Looted Funds from Cream Finance Now on Move

On Sep 12, 2022 at 11:22 am UTC by · 3 mins read

The weakness in security infrastructures from Cream Finance and other recently hacked DeFi protocols has continued to dampen the sentiments surrounding the sector.

The hacker(s) that exploited Cream Finance in one of the historic flash loans attacks in one of the Decentralized Finance (DeFi) ecosystems to date is notably moving the funds to launder. Blockchain data analytics and security firm, PeckShield discovered the movement as shared in a Twitter post today.

According to PeckShield, the Flashloan Exploiter has swapped approximately 1,000 ETH worth about $1.75 million for 80 renBTC. PeckShield was silent about the exchanges or platforms used for the swap, and it seems the identity of the attacker still remains largely unknown.

It has been a very tumultuous year for Cream Finance as the protocol has experienced about three hacks in the past 12 months. The latest hack involved a $130 million exploit as reported by Coinspeaker back in October.

“Our Ethereum C.R.E.A.M. v1 lending markets were exploited and liquidity was removed on October 27, 1354 UTC. The attacker removed a total of ~$130m USD worth of tokens from these markets,” Cream Finance said in a statement at the time, “With the help of friends from @iearnfinance and others in the community, we were able to identify the vulnerabilities and patch them. In the meantime, we’ve paused our v1 lending markets on Ethereum and we’re in the process of putting together a post-mortem review. We apologize to our users and community for this unfortunate incident and thank you for your support.”

Vulnerability of Cream Finance

While not the only DeFi protocol that has been hacked in recent times, the unique vulnerability of Cream Finance is beginning to unnerve a lot of industry stakeholders. In reality, the design model of the platform’s flash loan attack makes it more susceptible to attacks, but many believe the team is not competent enough to wade off these consistent attacks.

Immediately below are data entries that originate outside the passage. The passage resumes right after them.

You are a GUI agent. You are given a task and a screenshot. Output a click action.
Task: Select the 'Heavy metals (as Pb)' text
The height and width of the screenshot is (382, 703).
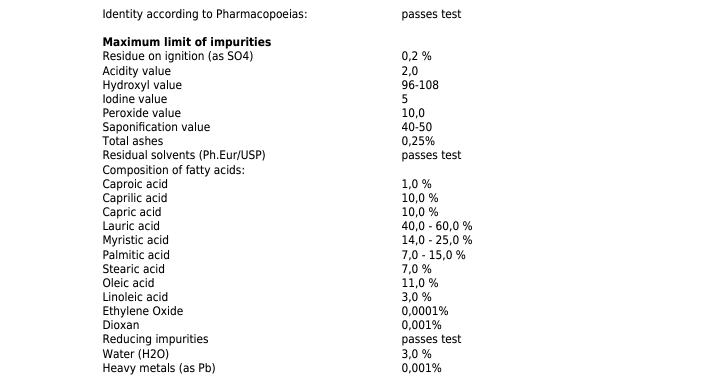159,369
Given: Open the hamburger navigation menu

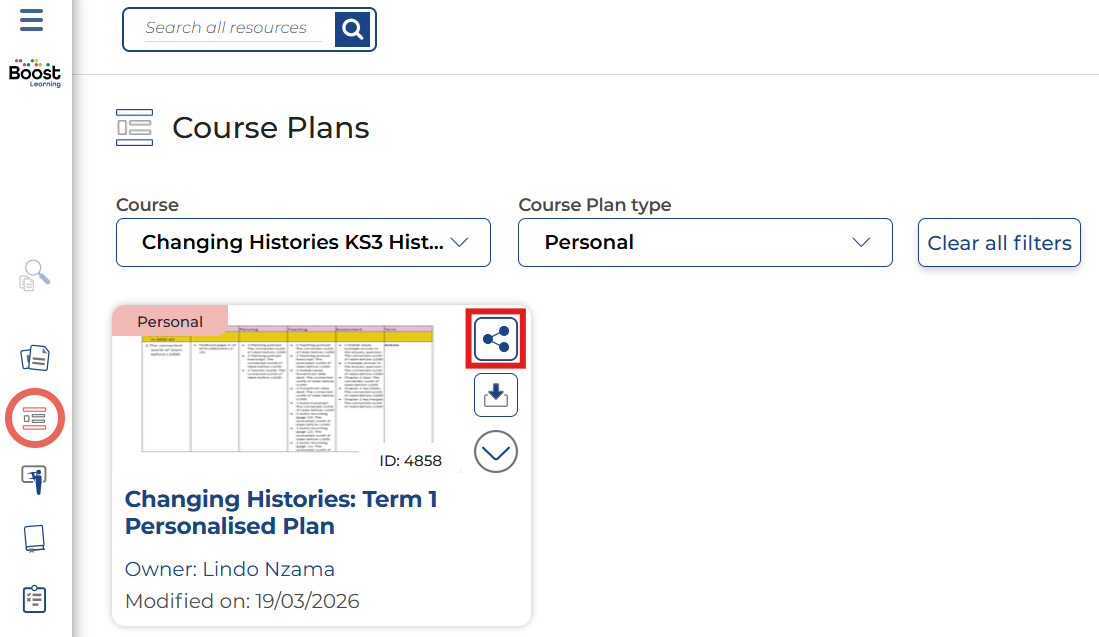Looking at the screenshot, I should (32, 20).
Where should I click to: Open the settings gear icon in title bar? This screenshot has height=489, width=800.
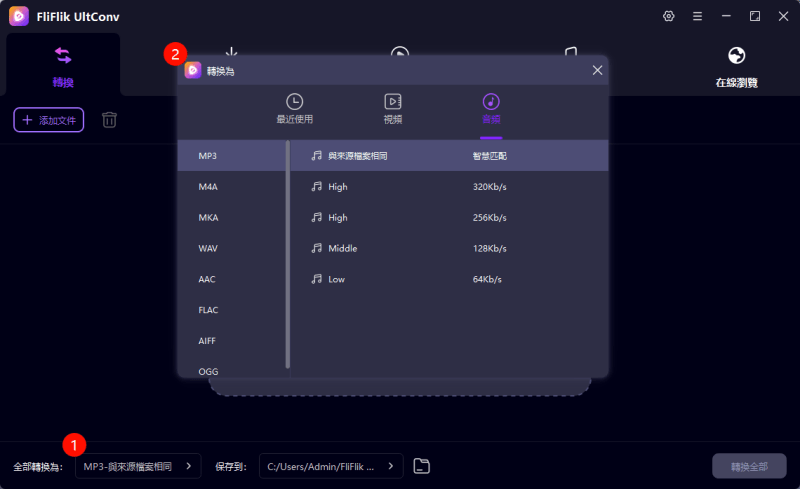pos(668,16)
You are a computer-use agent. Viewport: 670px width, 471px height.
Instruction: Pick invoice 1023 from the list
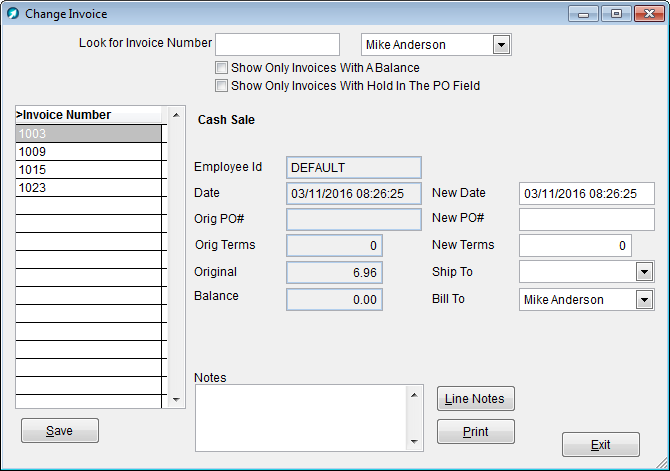point(88,188)
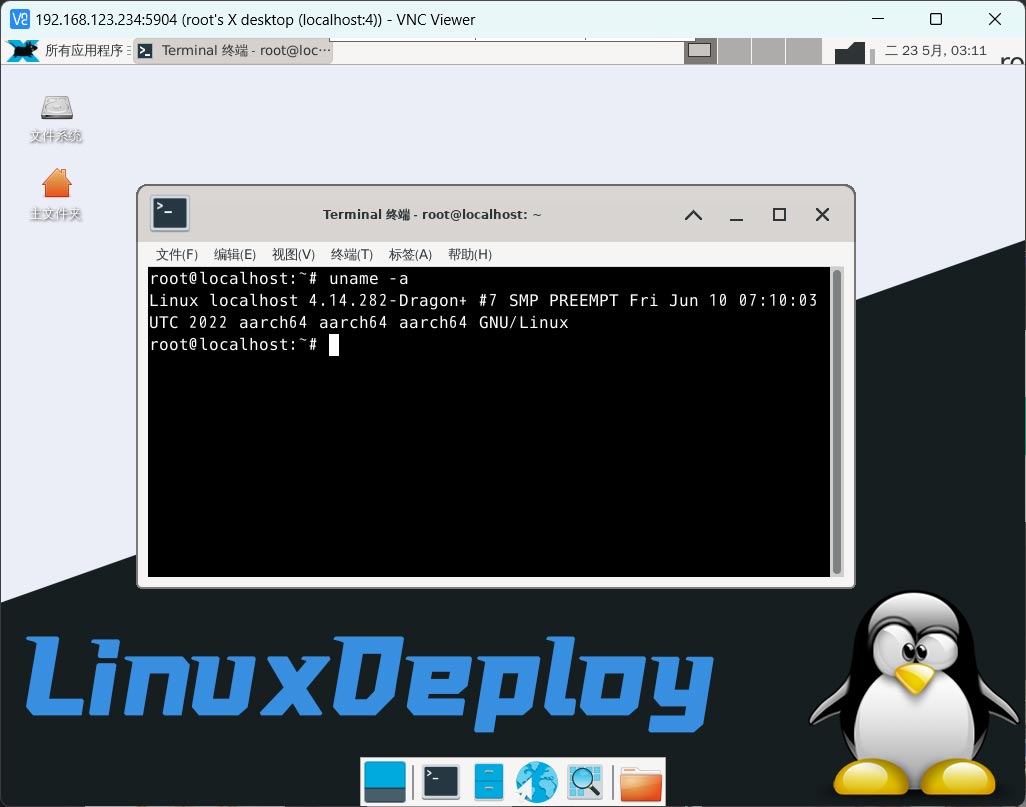Open the 标签(A) tabs menu
Screen dimensions: 1026x807
410,255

Following the PeckShield update of the fund transfer from the latest hack, a Twitter user @Pierre_crypt0 posted a question saying;

“How many times cream can be exploited until we admit people working on the project are imcompetent\at least shouldn’t be working on financial products?”

The weakness in security infrastructures from Cream Finance and other recently hacked DeFi protocols has continued to dampen the sentiments surrounding the sector. While these vulnerabilities take different formats, the comparison of DeFi or crypto-related innovations to those from the traditional financial sector has remained flawed.

While critics are not disputing the ingenious innovation that accompanies the DeFi and the emerging Web3.0 ecosystem, more creative security infrastructure is advocated in a bid to protect consumers and the broader crypto industry.